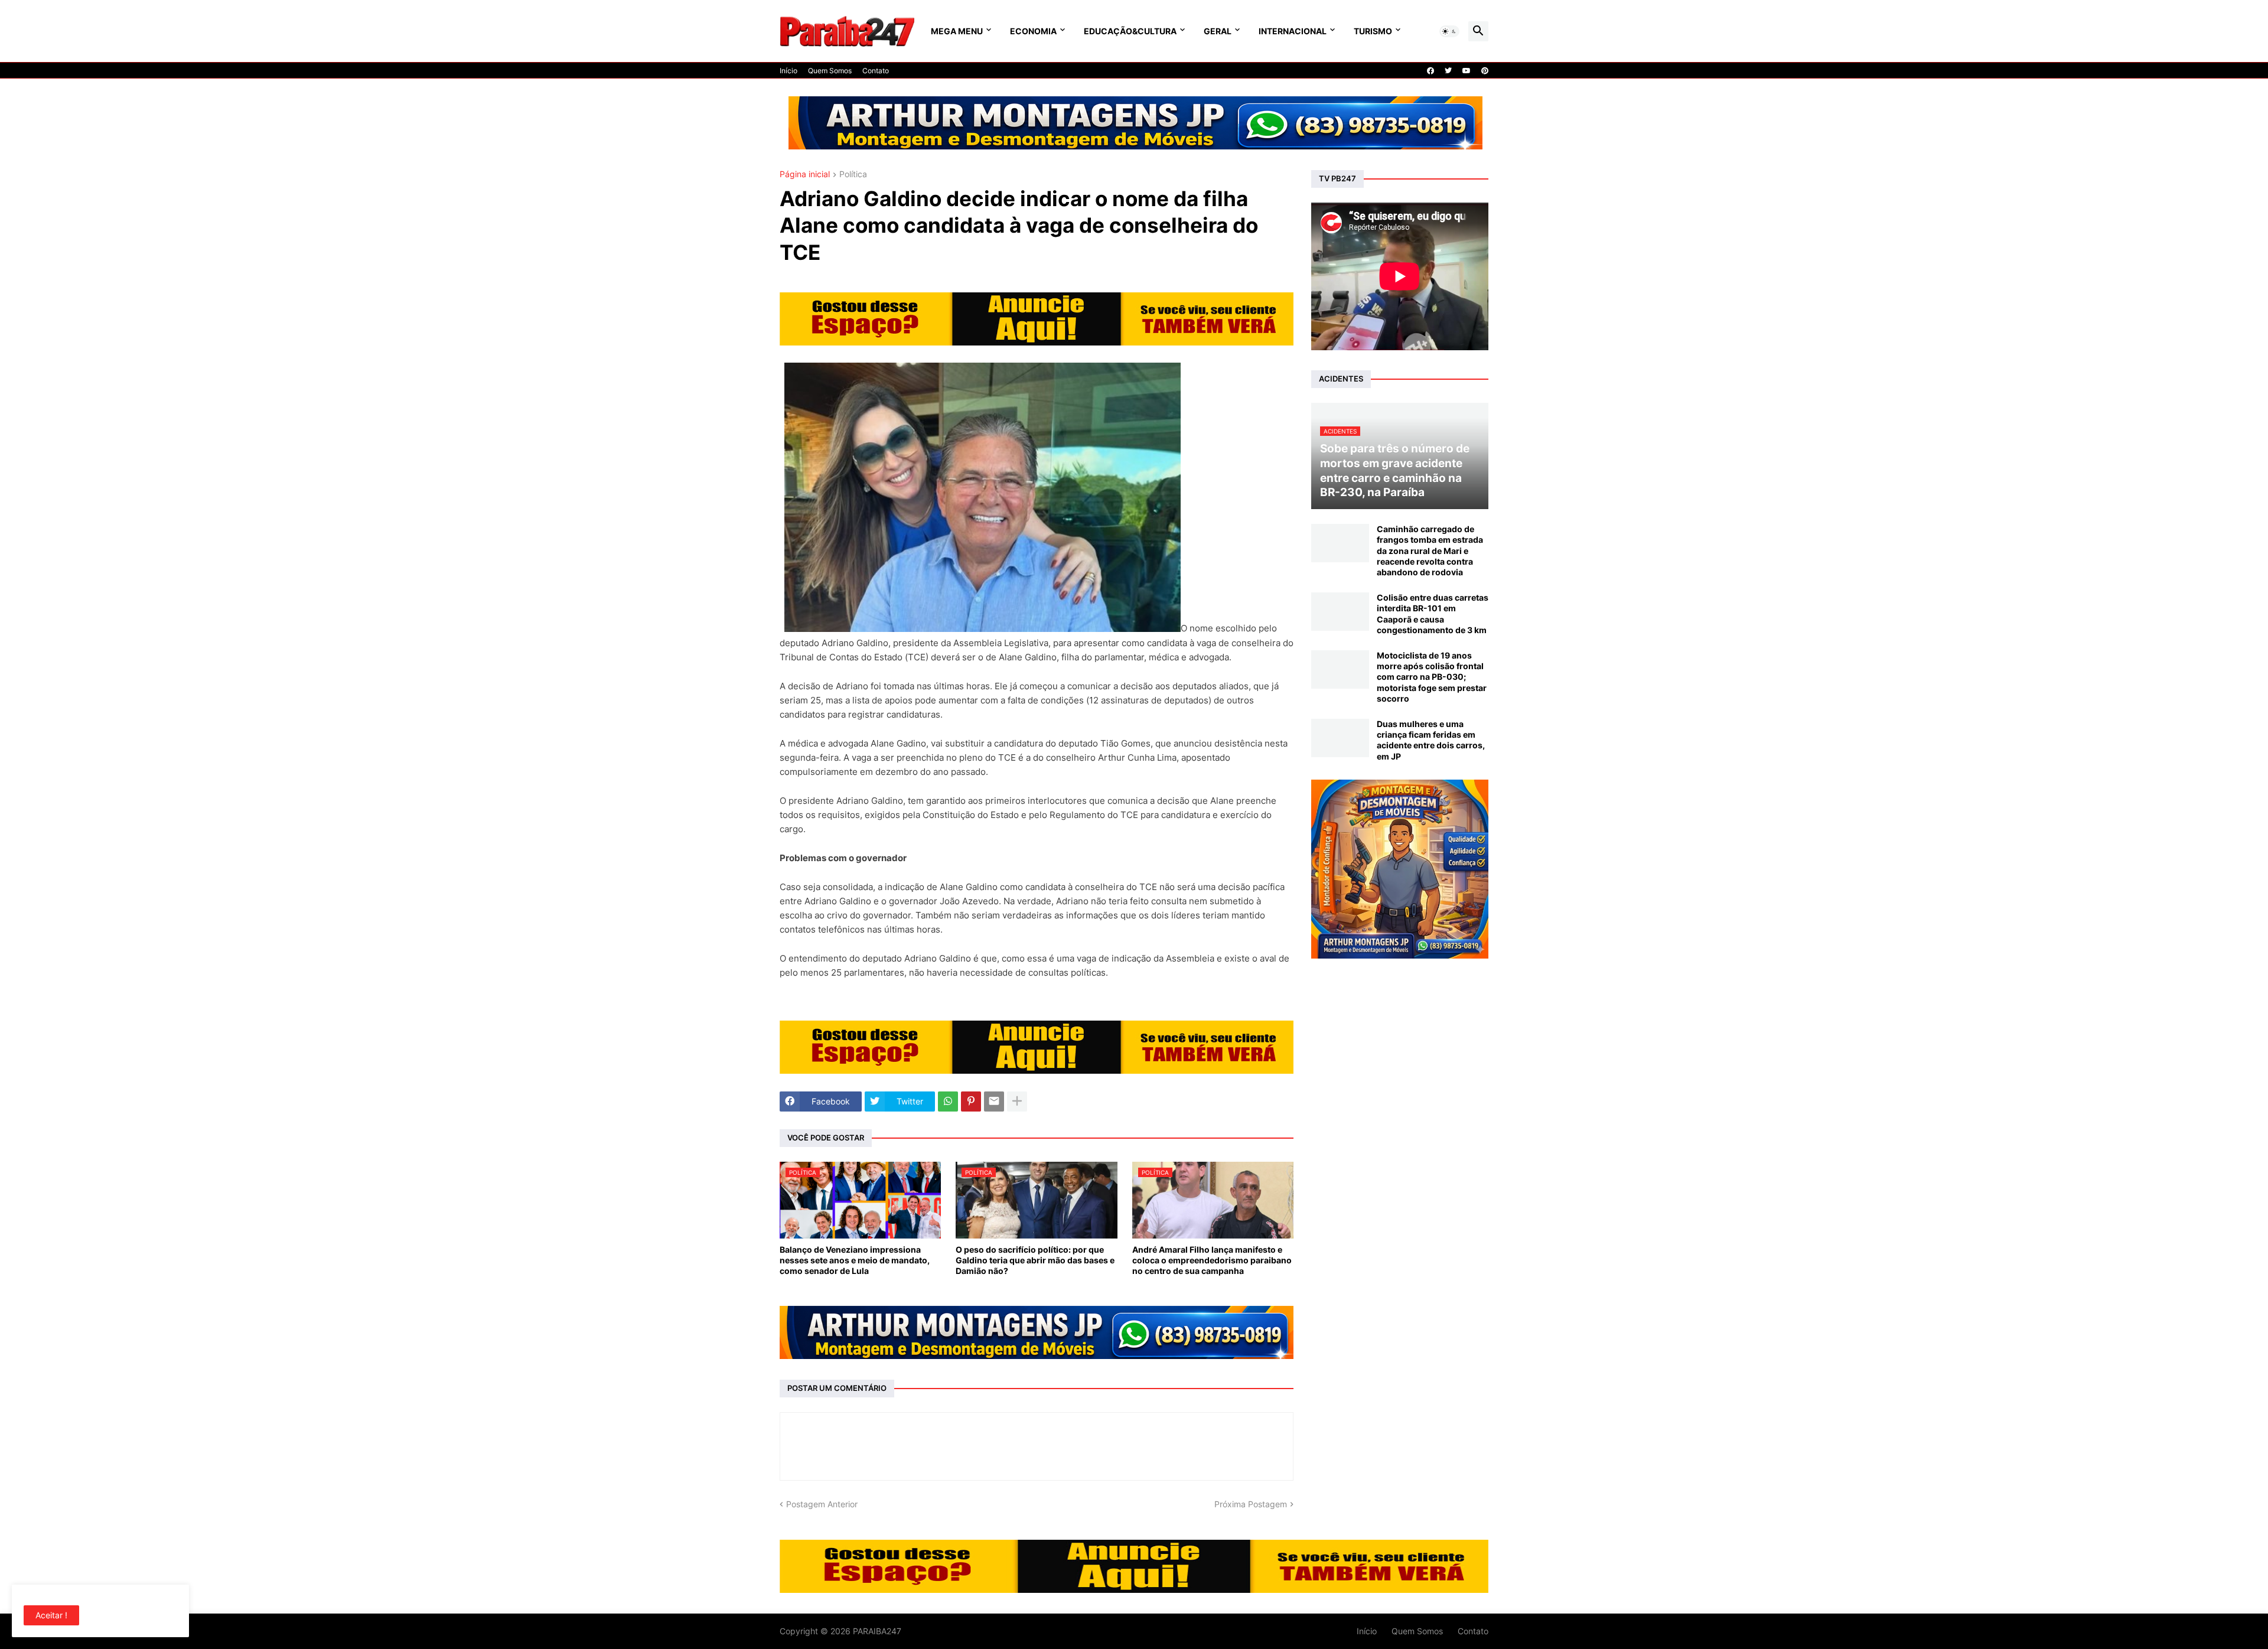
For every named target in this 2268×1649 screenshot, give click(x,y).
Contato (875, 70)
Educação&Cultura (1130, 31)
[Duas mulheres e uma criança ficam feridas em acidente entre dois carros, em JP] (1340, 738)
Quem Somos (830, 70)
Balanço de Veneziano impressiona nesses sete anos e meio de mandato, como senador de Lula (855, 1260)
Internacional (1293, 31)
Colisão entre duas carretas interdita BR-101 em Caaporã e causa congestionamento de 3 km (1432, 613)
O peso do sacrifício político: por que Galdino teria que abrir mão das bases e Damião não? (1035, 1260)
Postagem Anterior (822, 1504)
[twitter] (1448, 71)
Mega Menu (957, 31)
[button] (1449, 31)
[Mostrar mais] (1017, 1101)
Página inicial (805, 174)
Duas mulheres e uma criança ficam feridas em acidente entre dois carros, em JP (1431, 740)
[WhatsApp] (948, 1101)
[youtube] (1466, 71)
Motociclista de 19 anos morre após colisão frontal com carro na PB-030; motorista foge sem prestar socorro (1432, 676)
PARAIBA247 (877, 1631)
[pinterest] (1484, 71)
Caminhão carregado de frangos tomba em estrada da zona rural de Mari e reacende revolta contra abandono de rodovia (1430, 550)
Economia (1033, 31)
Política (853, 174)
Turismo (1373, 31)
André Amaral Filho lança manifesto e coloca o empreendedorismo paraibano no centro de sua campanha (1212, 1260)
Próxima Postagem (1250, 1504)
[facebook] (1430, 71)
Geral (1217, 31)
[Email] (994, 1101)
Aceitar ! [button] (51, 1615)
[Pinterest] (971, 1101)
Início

- - - - -

■ Task instructions ■
Which lines in the listing hold the word "ficam"? Copy them out.

■ Your response ■
[Duas mulheres e uma criança ficam feridas em acidente entre dois carros, em JP] (1340, 738)
Duas mulheres e uma criança ficam feridas em acidente entre dois carros, em JP (1431, 740)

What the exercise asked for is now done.